Nothing but a number should be returned: the count of lines in the records that contain "Task".

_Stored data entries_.
○ ○ ○ ○ ○
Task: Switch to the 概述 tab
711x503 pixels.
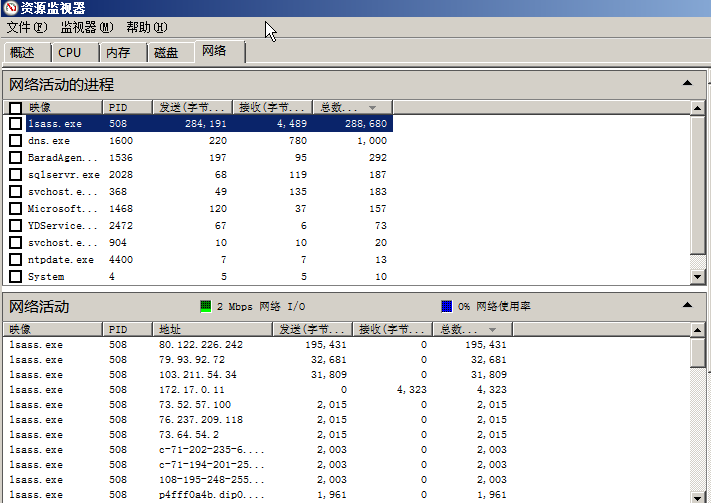Action: pos(23,53)

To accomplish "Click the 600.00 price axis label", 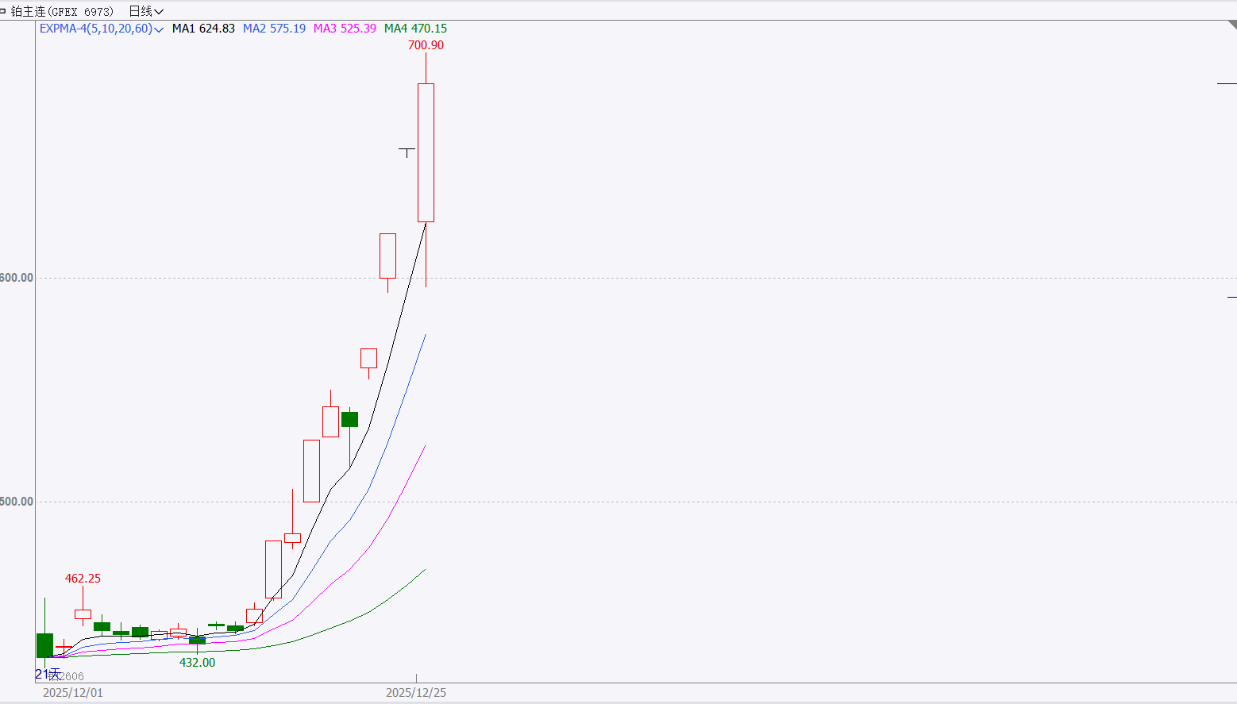I will 17,278.
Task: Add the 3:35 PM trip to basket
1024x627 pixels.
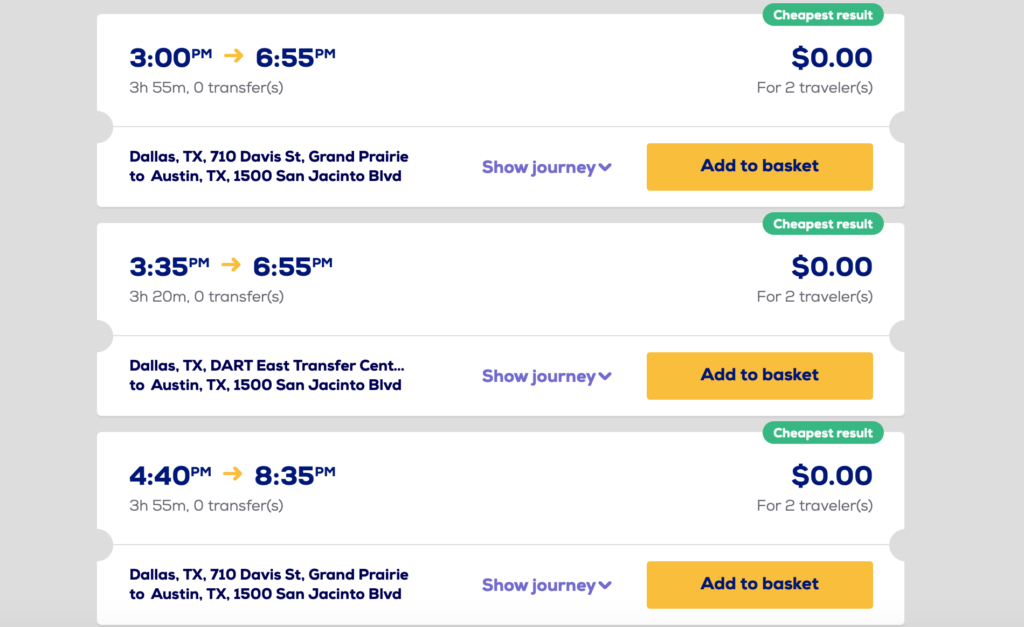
○ ○ ○ ○ ○
_ANSWER SPACE_. 2